▸ EXERCISE REQUIREMENTS
Copy out each line in the material below that has the word "screenshot".

▸ TASK DATA
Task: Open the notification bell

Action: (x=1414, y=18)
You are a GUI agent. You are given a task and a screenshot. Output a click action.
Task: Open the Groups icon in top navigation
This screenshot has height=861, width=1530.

▸ SOLUTION FOR THIS PROBLEM
You are a GUI agent. You are given a task and a screenshot. Output a click action.
This screenshot has height=861, width=1530.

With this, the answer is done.